Criminality, such as theft and vandalism, is the biggest challenge and safety threat to rail infrastructure, owing to cables and other necessary components being stolen, with poor spatial planning and informal settlements encroaching on rail reserves contributing further to the deterioration of the rail infrastructure.
Meanwhile, South Africa’s rail industry is facing a shortage of core skills, owing to the industry being tasked to meet the expanded mandate of supporting government’s socioeconomic and transport objectives in the country’s rural and urban landscapes.
Kgare adds that operators and institutions will need a focussed approach to skills development, based on the advancement of training, as a strong base for these critical skills, to sustain freight and rail passenger demands.
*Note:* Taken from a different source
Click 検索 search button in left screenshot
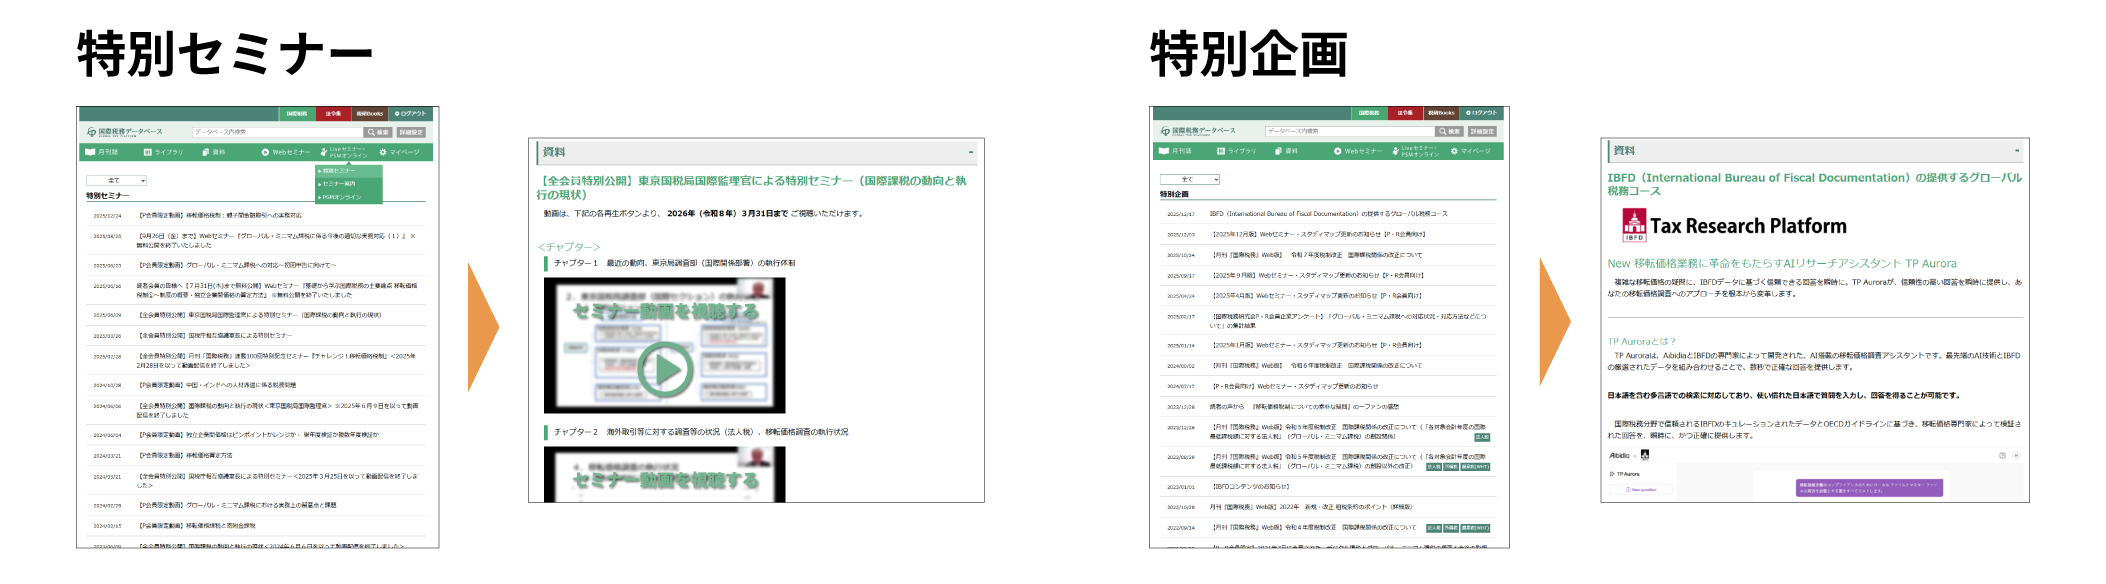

To address the skills demand, the safety management system (SMS), established through requirements set out in the National Railway Safety Regulator Act (2002) requires train operators to ensure that employees conducting critical safety work are adequately trained.
“Through the SMS’s regulatory regime, the RSR has been successful in ensuring that operators warrant that their employees, who are performing safety critical work, are adequately trained as required by the SMS and applicable standards,” expresses Kgare.
Further, the RSR is facilitating the development of the safety risk model in the local rail industry, which will provide an overall framework of safety risk against which opportunities for safety improvement can be evaluated.
“The model consists of a series of fault and event trees representing a set number of hazardous events, which may collectively define the overall level of risk on the railway. It provides a structured representation of the causes and consequences of potential occurrences arising from railway operations and maintenance, which will help to mitigate rail safety issues,” she adds.
The RSR was established in terms of the National Railway Safety Regulator Act, as amended, to establish a national regulatory framework for South Africa, and monitor and enforce compliance in the rail sector.
The primary legislative mandate of the RSR is to oversee and enforce safety performance by all railway operators, including those of neighbouring States whose rail operations enter South Africa.
In terms of the Act, all operators are primarily responsible and accountable for ensuring the safety of their railway operations.
Hence, Kgare says the RSR aims to develop a modern, flexible and efficient regulatory regime that ensures the continuing enhancement of safe railway operations.
It also aims to promote the harmonisation of South Africa’s railway safety regime with the objectives and requirements of the Southern African Development Community for the operation of railways.
“In the long term, the RSR aims to contribute to the reduction of high-impact railway occurrences. In the medium term, it will continue to collaborate with security organs of State to deal with theft and vandalism of the rail infrastructure,” she concludes.